可惜周宗的運氣實在是太差,數萬大軍居然就這樣崩潰,也不知道被擒的唐軍士兵,能有多少?楊琏思考了半響,最終提起筆來,寫了一封書信,然後派人送入杭州城中。
吳越王宮,錢弘俶正襟危坐,一臉怒容地看着站在下面的周宗,錢弘俶信仰佛教,憐憫之心較常人要多,本來兩國交戰,死人是很正常的事情,但是,周宗的行為,太過火了,他在杭州、蘇州、秀州一帶燒殺搶劫,不知道害死了多少百姓。
錢弘俶握緊了拳頭,慢慢地站起身來,虎目圓睜,走到周宗面前,死死地盯着他,半響,道:“狗賊,你也有今日。”
周宗臉色黯然,如今落入吳越國的手中,這條性命多半不保,他不怕死,死了,他的親人自然有陛下照顧,可是他不願受辱而死。
“狗賊!”錢弘俶提起腳來,一腳踹在周宗的兇口,周宗“嘭”的一聲,倒在了地上,隻覺得兇口十分疼痛,但雙手被反綁着,令他無法動彈。周宗覺得呼吸十分不暢,他張開了嘴巴,大口大口地喘息着。
錢弘俶踢了一腳,覺得還沒有過瘾,繼續踹着他,周宗一路奔波,又被毆打,隻覺得就要死了。
趙承泰、沈承禮臣子在一旁看着,目光淡然,對于周宗,他們沒有憐憫之心。
錢弘俶毆打了半響,主角的氣喘籲籲,便停了下來,口中又罵道:“狗賊,你有今日,孤一定把你五馬分屍,身形俱滅,永世不能投胎。”
話音剛落,鄭國公吳延福匆匆走了進來。今日守城,是吳延福主導,他在東門巡視的時候,唐軍有人靠近,把一封書信射進了城中,士兵撿起來送給了他。吳延福打開一看,書信上寫着錢弘俶親啟幾個字。
吳延福不知道信中是什麼内容,隻得匆匆帶了回來。
錢弘俶接過書信,見上面的字迹寫的十分蒼勁有力,信中忍不住贊歎了一聲,拆開了信,錢弘俶略略一看,不免吃驚萬分。書信是楊琏寫來的,在信裡,他提出了一個要求。楊琏希望錢弘俶能殺死周宗,這樣就等于消滅了一個敵人。

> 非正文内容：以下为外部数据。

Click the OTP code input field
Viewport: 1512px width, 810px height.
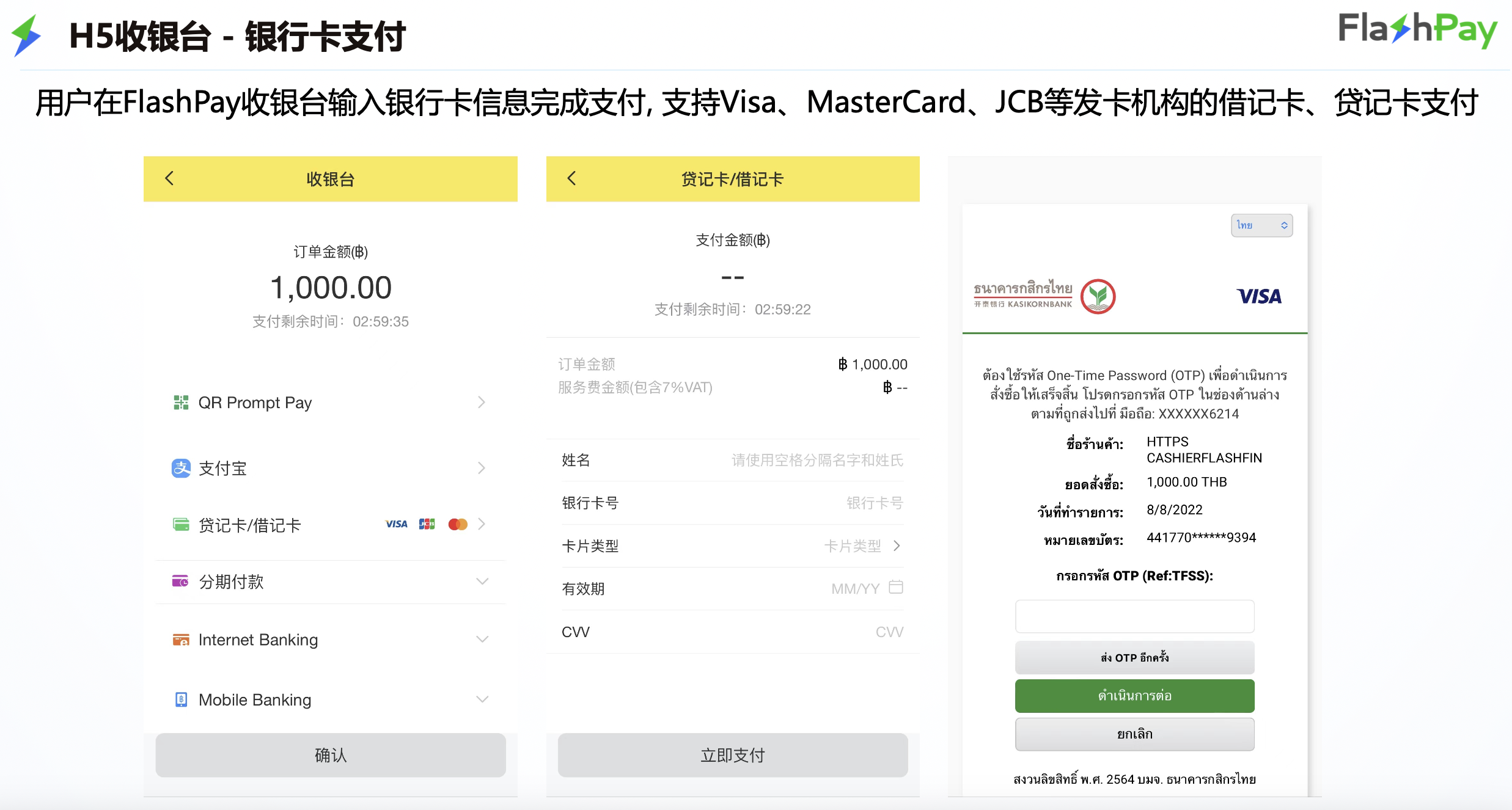click(x=1134, y=616)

錢弘俶忍不住冷笑了一聲,把書信扔在地上,蔑視地看了周宗一眼,道:“同樣是唐人,周司徒似乎混的差了一點。”
周宗在地上翻滾着,兇口劇烈的疼痛讓他幾乎無法呼吸,錢弘俶的這話讓他一愣,不知道這是怎麼回事?
“當年,查文徽被擒,楊琏孤軍深入,不僅救了查文徽,更是奪走了孤的福州,令孤損兵折将!”錢弘俶說起這事情,忍不住咬牙切齒,但他話鋒又是一轉,道:“可是你呢,周司徒,楊琏知道你被擒,不僅沒有相救,而是親筆寫了一封書信,讓孤殺了你,他必有重金酬謝!”

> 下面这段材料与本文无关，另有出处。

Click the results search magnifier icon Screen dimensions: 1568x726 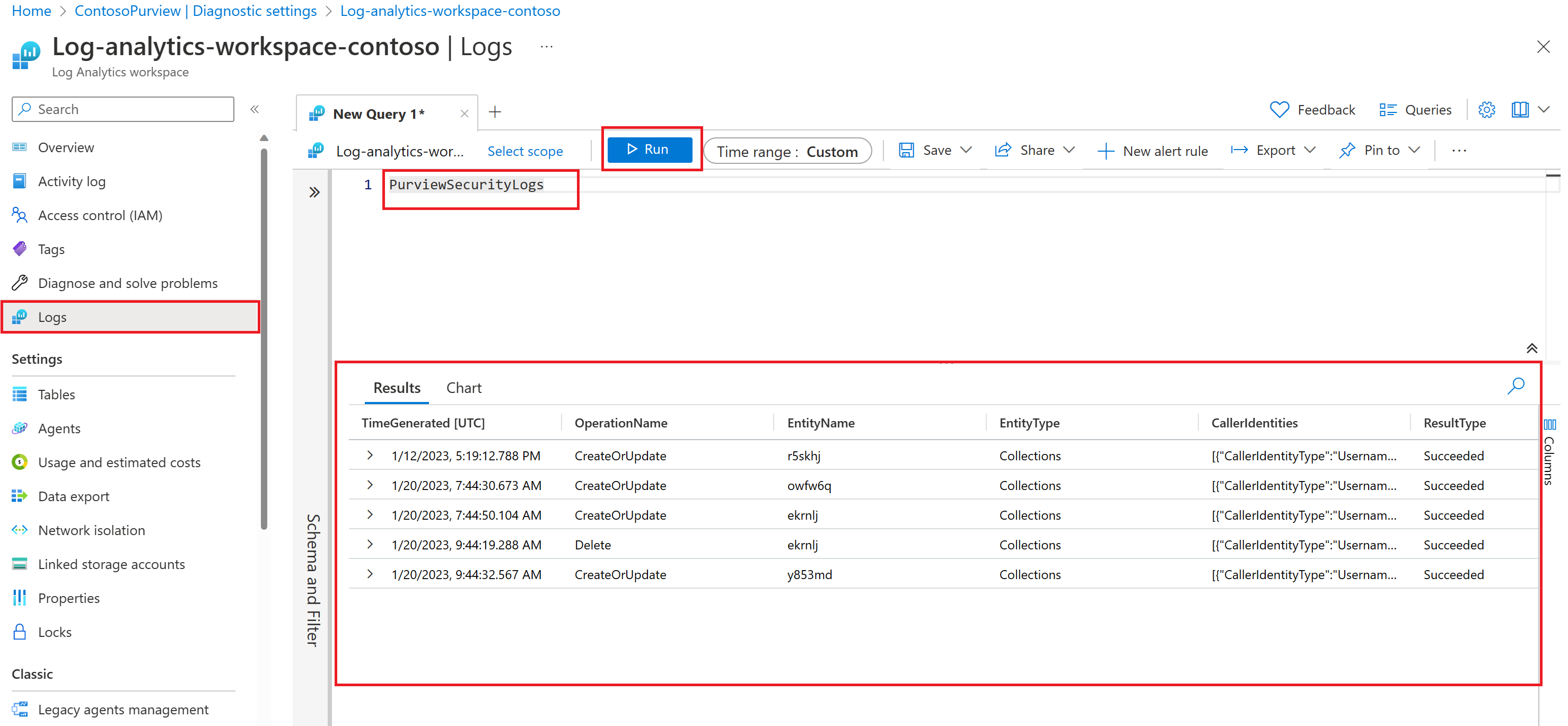[x=1516, y=386]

“什麼?”吳延福吃了一驚,上前幾步,撿起地上的書信,仔細看了看。
“大王,這邊請,微臣有話要說。”吳延福說道。
錢弘俶點點頭,兩人走到一邊,慢慢說了起來。
“大王,楊琏與周宗、韓熙載等人的矛盾,已經不是一天兩天,如今周宗剛剛被擒,楊琏立刻派人送來書信,絕非巧合。”吳延福說道。
錢弘俶道:“鄭國公,你繼續說。”
“大王請看,書信上的墨迹未幹,很顯然,楊琏也是剛剛得到消息,楊琏之所以能如此快的知道,隻能證明我軍出擊的時候,他的探子就在四周,因為兩者是政敵的關系,所以楊琏沒有出手相救。”吳延福說道。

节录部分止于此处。